The Right Side of Life

My brain's right hemisphere has something to say.

Aug 3

The Rebirth of Hope

Remember LiveJournal? It’s still around of course, but my fellow Generation Y-ers who used LJ have since moved on to Blogger, Tumblr, Wordpress, their own Web sites, or any number of other options for blogging. To say we’d outgrown the capabilities of the LiveJournal platform would put it simply.

But I didn’t quite grasp the profundity of that idea until the other night. Late into the night and on into the earliest reaches of daylight, I read all of my old LiveJournal posts, dating back to early 2004. And suffice it to say, I’m not the person I used to be. But that’s putting it mildly. Not only am I not the same person, I’m not a shred of that old person. But even that doesn’t really do it justice.

I’m so far removed from the person who wrote those posts, I can barely remember what it felt like to be that person. In good literature, it’s fairly easy to not only get inside the author but also get inside his or her characters. You can feel with them, cry with them, laugh with them. I found it difficult to really empathize with the character I had described, but the funny thing is, I was writing about myself.

Hope, sensitivity, naivety, tasteful discretion — they all bounced off the pages with the effortless energy only a kid could contrive. Despite the somber and saddening nature of most of my old posts, I found myself laughing at them more often than anything else. How young I was, how immature.

But aside from the emotional infancy displayed in the posts, I also saw the tenacity, vigor and determination that shaped my entire life up to that point and has since fallen from its apex in 2004. I was cocky and confident, not worried about early academic difficulties in college, because frankly, I knew I would succeed. I had nothing to worry about. It was me; I simply did not fail. I had it all planned out — a degree in Finance with a close-to-perfect GPA which would then vault me into any MBA/JD program of my choice. I had my sights set on UPenn, Harvard and any of the other top universities.

I had made the rookie mistake of becoming content with myself, and I had reached a plateau. After succeeding for so long, I had come to expect perfection, even when I didn’t put forth a perfect effort. I had, quite simply, made myself a synonym for perfection and excellence.

Needless to say, life got in the way. Plans changed, I was beaten down, humanized, and forced to see life for what it really was — a challenge, a journey, and a quest to better yourself. And it was at that point, in mid-2005, when I realized that in order to succeed in this new battleground, I had to change my combat tactics. The old methods would no longer work. And I resolved to change, for the better.

And as I continued to read my posts, and as the tone began to shift from hopeful determination to absolute despair and depression, I began to remember. I began to empathize with the old me, the me who had written so eloquently about so much pain, the me who never ever lost hope, the me who really thought he was reaching his breaking point, the me who nearly lost sight of his hopes and dreams, the me who finally found the strength to persevere, to grow, to develop, the me who made a beast out of himself to get rid of the pain of being a man.

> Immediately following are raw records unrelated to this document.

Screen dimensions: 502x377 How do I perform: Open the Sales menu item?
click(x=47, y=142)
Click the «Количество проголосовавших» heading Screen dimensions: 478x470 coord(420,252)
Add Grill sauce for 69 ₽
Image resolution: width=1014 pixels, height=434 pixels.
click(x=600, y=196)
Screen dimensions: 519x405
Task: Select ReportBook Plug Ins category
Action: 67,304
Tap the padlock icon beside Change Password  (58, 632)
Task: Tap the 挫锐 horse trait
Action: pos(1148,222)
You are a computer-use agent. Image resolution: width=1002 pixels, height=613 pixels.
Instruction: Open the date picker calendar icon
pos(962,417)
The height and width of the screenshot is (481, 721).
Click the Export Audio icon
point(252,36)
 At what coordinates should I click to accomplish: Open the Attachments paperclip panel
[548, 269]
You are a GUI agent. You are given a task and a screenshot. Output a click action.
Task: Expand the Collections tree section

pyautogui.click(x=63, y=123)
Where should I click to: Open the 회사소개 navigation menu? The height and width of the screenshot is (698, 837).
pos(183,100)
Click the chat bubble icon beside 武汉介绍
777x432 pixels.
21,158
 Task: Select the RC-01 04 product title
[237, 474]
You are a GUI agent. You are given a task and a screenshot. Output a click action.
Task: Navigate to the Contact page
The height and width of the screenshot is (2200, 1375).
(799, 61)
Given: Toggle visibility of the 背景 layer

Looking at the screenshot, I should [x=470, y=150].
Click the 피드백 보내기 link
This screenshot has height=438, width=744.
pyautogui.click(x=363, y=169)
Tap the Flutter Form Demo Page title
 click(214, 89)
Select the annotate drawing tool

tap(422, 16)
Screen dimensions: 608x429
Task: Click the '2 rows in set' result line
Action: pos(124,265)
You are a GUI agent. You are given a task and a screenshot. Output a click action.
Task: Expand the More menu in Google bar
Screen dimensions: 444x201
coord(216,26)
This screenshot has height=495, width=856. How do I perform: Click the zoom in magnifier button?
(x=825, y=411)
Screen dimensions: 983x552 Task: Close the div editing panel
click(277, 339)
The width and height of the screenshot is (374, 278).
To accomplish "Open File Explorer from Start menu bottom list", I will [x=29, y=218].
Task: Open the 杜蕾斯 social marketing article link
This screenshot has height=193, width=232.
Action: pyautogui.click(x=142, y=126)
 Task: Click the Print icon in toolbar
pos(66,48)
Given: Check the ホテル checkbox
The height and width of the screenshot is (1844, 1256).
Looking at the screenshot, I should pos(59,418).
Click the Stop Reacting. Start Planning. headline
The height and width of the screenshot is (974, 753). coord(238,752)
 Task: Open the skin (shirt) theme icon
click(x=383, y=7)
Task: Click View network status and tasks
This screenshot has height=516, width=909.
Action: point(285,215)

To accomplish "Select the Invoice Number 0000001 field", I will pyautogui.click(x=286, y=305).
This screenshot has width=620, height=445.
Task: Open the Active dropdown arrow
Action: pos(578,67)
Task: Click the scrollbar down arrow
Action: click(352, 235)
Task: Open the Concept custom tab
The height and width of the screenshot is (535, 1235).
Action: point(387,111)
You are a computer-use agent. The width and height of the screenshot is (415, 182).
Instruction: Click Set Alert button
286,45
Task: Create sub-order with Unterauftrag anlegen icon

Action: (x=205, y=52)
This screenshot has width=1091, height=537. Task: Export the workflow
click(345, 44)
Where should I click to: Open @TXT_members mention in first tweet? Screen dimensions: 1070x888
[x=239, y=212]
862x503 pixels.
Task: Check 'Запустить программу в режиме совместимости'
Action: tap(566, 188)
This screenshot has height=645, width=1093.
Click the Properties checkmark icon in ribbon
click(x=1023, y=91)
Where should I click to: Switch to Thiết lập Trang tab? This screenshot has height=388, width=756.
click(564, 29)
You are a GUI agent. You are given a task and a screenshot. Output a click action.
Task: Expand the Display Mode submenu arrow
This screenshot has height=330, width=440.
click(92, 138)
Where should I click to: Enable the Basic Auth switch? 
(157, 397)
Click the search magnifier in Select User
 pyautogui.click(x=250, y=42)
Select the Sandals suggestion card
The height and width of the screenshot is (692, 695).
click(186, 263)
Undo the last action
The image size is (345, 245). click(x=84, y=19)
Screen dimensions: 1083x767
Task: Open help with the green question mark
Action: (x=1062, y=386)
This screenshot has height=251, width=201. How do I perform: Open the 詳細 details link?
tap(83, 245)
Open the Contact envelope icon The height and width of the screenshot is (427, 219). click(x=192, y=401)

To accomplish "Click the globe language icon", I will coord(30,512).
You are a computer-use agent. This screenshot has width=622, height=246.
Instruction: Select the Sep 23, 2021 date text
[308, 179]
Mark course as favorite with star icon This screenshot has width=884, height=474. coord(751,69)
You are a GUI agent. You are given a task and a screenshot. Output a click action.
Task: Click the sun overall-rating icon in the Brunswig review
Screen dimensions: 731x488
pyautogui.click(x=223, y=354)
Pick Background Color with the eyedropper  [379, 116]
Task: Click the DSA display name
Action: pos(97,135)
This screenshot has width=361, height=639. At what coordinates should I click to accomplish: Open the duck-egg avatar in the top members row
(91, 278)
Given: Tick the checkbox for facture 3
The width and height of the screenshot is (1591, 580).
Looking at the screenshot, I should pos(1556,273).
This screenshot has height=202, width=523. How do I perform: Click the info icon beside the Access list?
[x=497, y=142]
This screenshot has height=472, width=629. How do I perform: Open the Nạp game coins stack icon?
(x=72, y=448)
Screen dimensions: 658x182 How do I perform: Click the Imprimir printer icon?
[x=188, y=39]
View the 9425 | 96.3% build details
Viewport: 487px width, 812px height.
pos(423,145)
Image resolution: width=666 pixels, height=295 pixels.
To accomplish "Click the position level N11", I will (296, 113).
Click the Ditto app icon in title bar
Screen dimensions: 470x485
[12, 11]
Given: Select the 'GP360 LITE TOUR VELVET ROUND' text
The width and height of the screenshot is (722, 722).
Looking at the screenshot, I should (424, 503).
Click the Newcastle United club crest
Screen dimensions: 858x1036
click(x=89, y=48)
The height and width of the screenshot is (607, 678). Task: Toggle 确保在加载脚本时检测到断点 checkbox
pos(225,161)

It was close to that time that I stopped writing in the LiveJournal, and despite my growth, despite my Phoenix-like ascendancy from the proverbial ashes, despair was still right around the corner, ready to take me down again. The very last sentence I ever wrote in my LiveJournal was this:

“I’m so, so frustrated.”

It was over something trivial, but at the time, the weight of the world was still crushing down on my shoulders, and a baby’s breath could have taken me down. That was on April 7, 2007. At that point, I felt like I had nothing left to say.

But my Rebirth of Hope came soon, and almost a moment too late. It’s been more than a year now, and I’m going strong. I’ve left a lot of my past in the dust, and I’ll reflect on it, but it feels like an eternity ago, and I’ve since been reborn. I have my drive, I have my determination, I have my goals, but more importantly, I have myself back. I have all the tools to do everything I’ve always wanted. My rebirth has come, my hope is here, the future is near. And it’s looking brighter every day.